**WORK TO COMPLETE:**
A: Do these statements agree with the text on The Imitation Game? (i) Andrew Hodges's book was published in 1983 by Princeton University Press. (ii) The film develops its secondary characters fully. (iii) The film's Rotten Tomatoes audience score is 89%. Answer yes or no for each and quote the text's deciding words exactly.
B: Can you pick up the text on The Imitation Game after its final sentence and keep writing it?

**EXCERPTED PASSAGE:**

The Imitation Game

Alan Turing, codebreaking, Bletchley Park

(photo: wikimedia.org)

Eagerly awaited general release of The Imitation Game (trailer), starring Benedict Cumberbatch in a superb bit of acting, and was not disappointed. The story, hidden for almost 30 years, is by now familiar—Alan Turing, the brilliant but eccentric Oxford student admitted to Bletchley Park’s code-breaking team, figures out how to decrypt messages generated by the Nazis’ super-secret Enigma machine, shortening WWII by two years, and, oh, by the way, inventing computers in the process.

Last month Andrew Hodges, author of the book the movie’s based on, was in town for a talk—a bit dazed about this great success 30 years post-publication—and his insights (summarized here) were, frankly, helpful. He powerfully described the homophobia that pervaded the British intelligence services (and society in general) in the 1950’s that made Turing a target. Also the greater significance of the apples, alluded to only glancingly in the movie and without context. Turing was fascinated with the Snow White story, and saying more drifts into spoiler territory.

I earnestly hope someone said to him what Joan Clarke (Keira Knightley) says near the end of this film. Clarke responds to Turing’s lifelong struggle with being different from other boys and men, and says how he “saved millions of lives by never fitting in,” as Tom Long put it in The Detroit News. Or, “Sometimes it is the people no one imagines anything of who do the things that no one can imagine,” says the movie’s tagline.

There’s a little too much standing in front of the marvelous prop constructed for the movie, which the producer says is like the original Turing machine, just not in a box, so you can see the works. The secondary characters are thinly developed and no doubt worthy of greater interest. However, the scenes of Turing as a young boy (Alex Lawther), trying to come to terms with his differentness, are heartbreaking. Rotten Tomatoes critics rating: 89%; audience score 95%.

The Book Behind The Imitation Game

Benedict Cumberbatch, Enigma, The Imitation GameIn wide release this Christmas will be the new film The Imitation Game (trailer), eagerly awaited by all serious fans of cryptography, World War II history-Bletchley Park division, spy stories, the invention of computers, and Benedict Cumberbatch. (My review of the movie.)Last week the author of the book on which the movie is based, Andrew Hodges, spoke here in Princeton. Hodges’s book—“one of the finest biographies of a scientific genius ever written,” said the Los Angeles Times reviewer—is Alan Turing: The Enigma: The Book That Inspired the Film “The Imitation Game” published in 1983 by Princeton University Press, which is congratulating itself heartily over its three-decades’-ago decision.

**RECORDED DATA:**

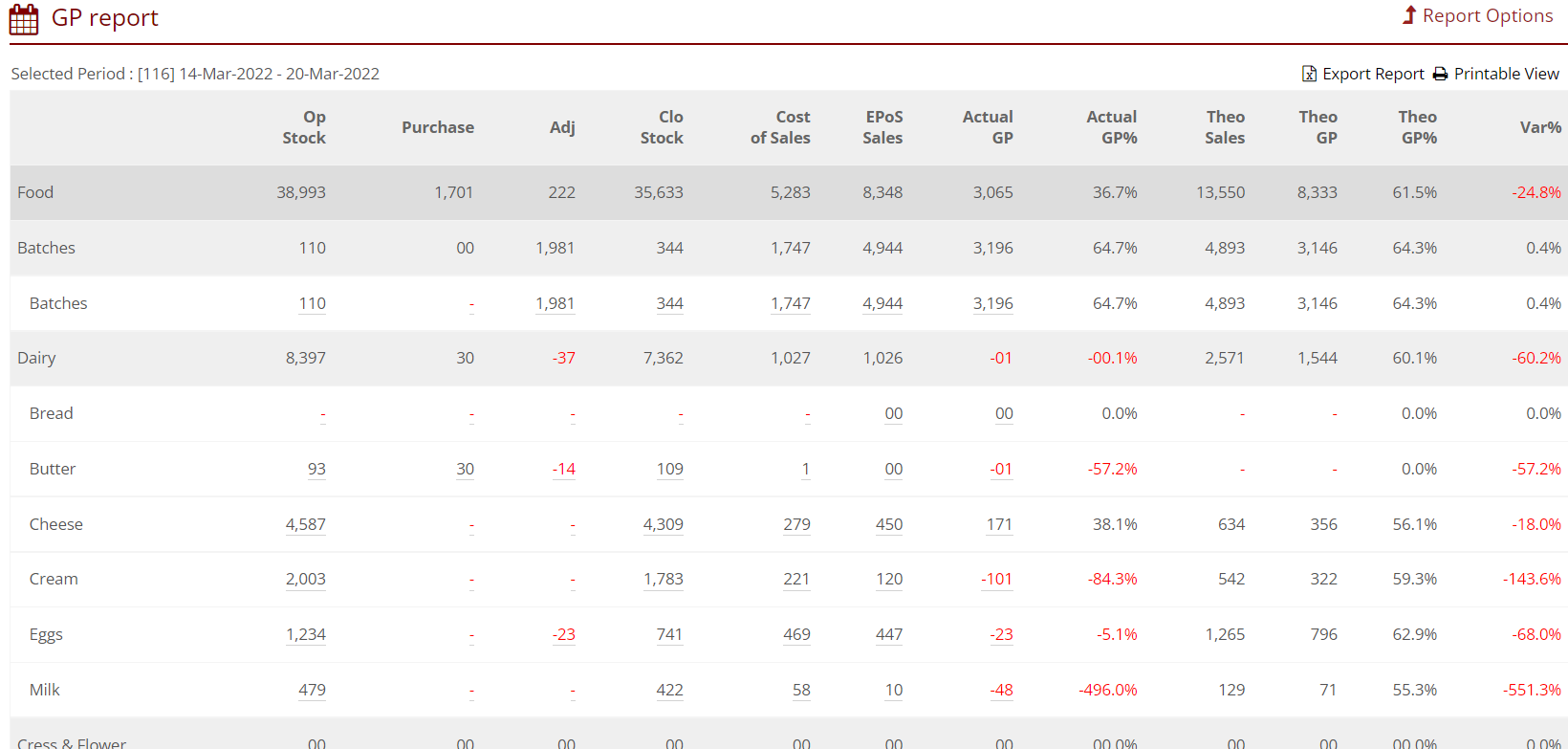
Task: Click the Actual GP% column header
Action: (1111, 127)
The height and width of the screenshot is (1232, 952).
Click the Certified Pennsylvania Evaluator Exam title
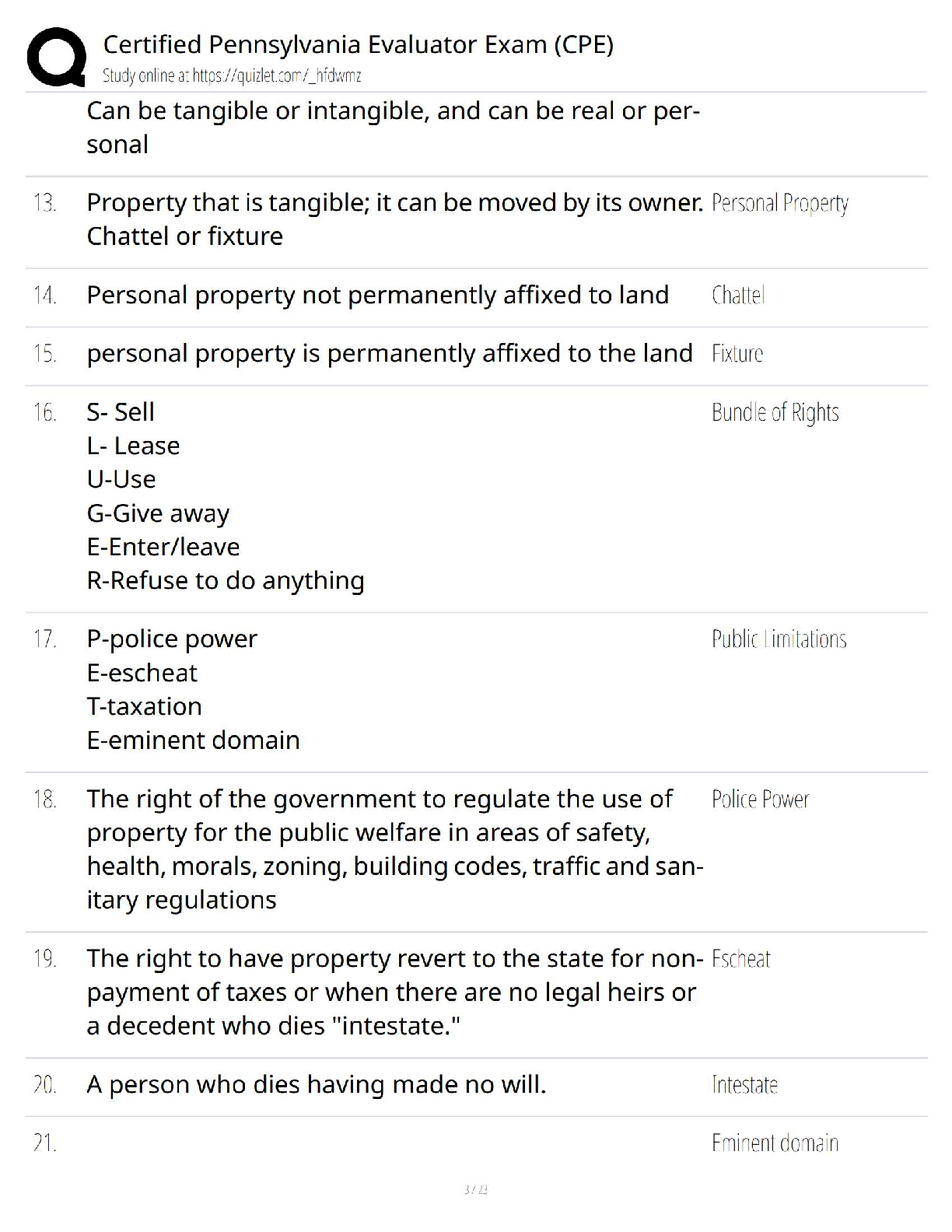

**ANSWERS GIVEN:**
A:
(i) Yes: "published in 1983 by Princeton University Press"
(ii) No: "The secondary characters are thinly developed"
(iii) No: "Rotten Tomatoes critics rating: 89%; audience score 95%."

B:
As you may recall, Alan Turing was the young British scientist (incorrect to label him a mathematical genius, because part of his brilliance was in blending fields—logic, engineering, biology, and mathematics) who led the successful efforts to break the Nazi naval codes in World War II. The machine created to do this was an early computer, and a paper Turing wrote in 1936 laid the foundation for the theory of computer science, by imagining a field that previously did not exist.

In Princeton in 1936-38, he worked on speech-scrambling technology. His interest in these diverse topics led him to an interest in ciphers and artificial intelligence, and these interests led not just to the Turing Test (“the imitation game”), but to Bletchley Park and the team of scientists there. Turing’s pivotal role in the Allied accomplishment, like most information about the unraveling of the Germans’ Enigma machine, was not revealed until the 1970s. Hodges said some of his theories about the connection between mathematics and biology were so advanced they are only now receiving attention in science.

Turing’s homosexuality caused few problems in the tolerant environment of King’s College, Oxford, but after the war, that changed. He held vast amounts of wartime secrets in his head, and it was a period of intense anti-Soviet paranoia. The authorities worried about his vulnerability. He died at age 42 of cyanide poisoning, and Hodges believes the coroner’s conclusion that his death was suicide, although the pressure that may have been brought to bear on him is unknown. He left just enough mystery about his death that his mother could console herself it was one of his science experiments gone wrong and conspiracy speculators could ever since consider it part of the enigma.